A Trainable Centrality Framework for Modern Data
Minh Duc Vu, Mingshuo Liu, Doudou Zhou
TL;DR
We address the challenge of defining centrality in high-dimensional and non-Euclidean data by learning a depth-like notion that scales with modern representations. FUSE combines a global anchor-free ranking head with a local, density-based score-matching head, and introduces a homotopy interpolation to balance global structure and local density in a single forward pass. Across synthetic and real data, including images, time series, and text, FUSE recovers classical depth-like orderings, reveals multi-scale geometry, and achieves competitive outlier detection while remaining computationally efficient. The framework operates on fixed representations, enabling fast inference and broad applicability, with future work exploring alternative similarities and multimodal extensions.
Abstract
Measuring how central or typical a data point is underpins robust estimation, ranking, and outlier detection, but classical depth notions become expensive and unstable in high dimensions and are hard to extend beyond Euclidean data.
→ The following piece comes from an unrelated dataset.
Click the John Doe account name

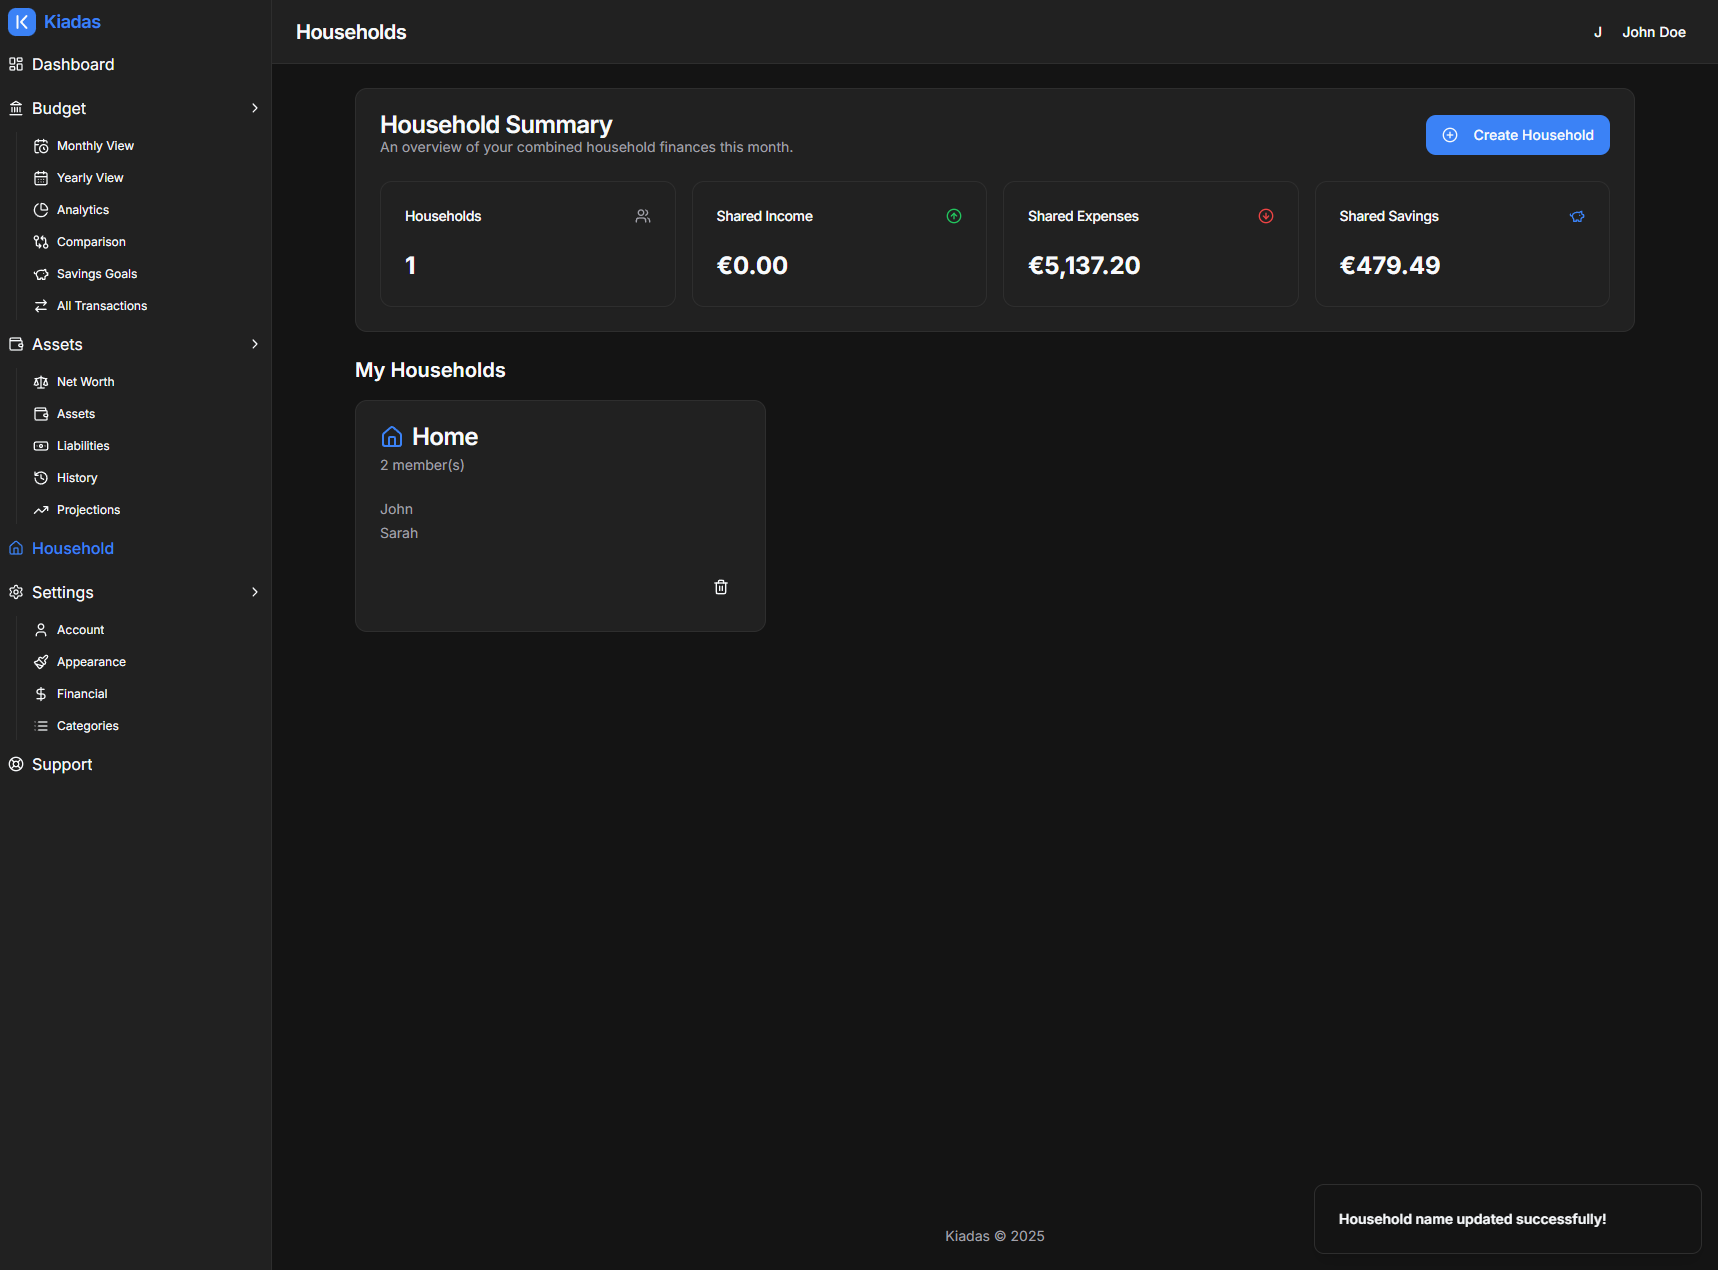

We introduce Fused Unified centrality Score Estimation (FUSE), a neural centrality framework that operates on top of arbitrary representations. FUSE combines a global head, trained from pairwise distance-based comparisons to learn an anchor-free centrality score, with a local head, trained by denoising score matching to approximate a smoothed log-density potential. A single parameter between 0 and 1 interpolates between these calibrated signals, yielding depth-like centrality from different views via one forward pass. Across synthetic distributions, real images, time series, and text data, and standard outlier detection benchmarks, FUSE recovers meaningful classical ordering, reveals multi-scale geometric structures, and attains competitive performance with strong classical baselines while remaining simple and efficient.